PROBLEM STATEMENT
Among the entries below, extract exactly the lines that run from the one with "You are a computer-use" through the one with "Instruction: Open the teal SIGN UP link", both ends included.

RECORDED DATA
• • • • •

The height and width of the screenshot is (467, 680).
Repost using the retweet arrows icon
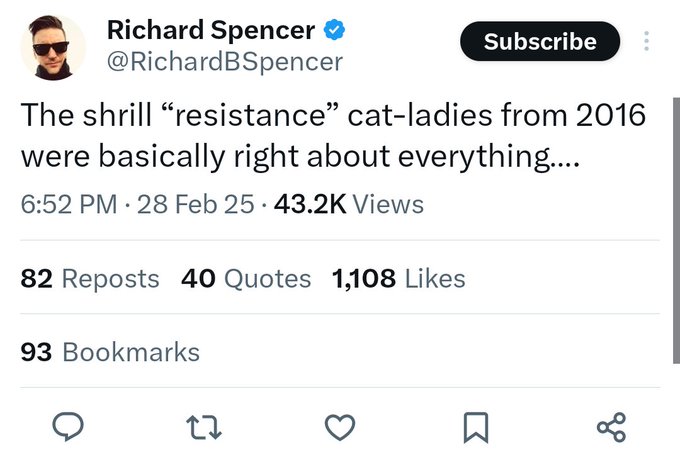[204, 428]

• • • • •

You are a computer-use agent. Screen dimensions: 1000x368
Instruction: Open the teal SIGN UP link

• • • • •

TASK SOLUTION
You are a computer-use agent. Screen dimensions: 1000x368
Instruction: Open the teal SIGN UP link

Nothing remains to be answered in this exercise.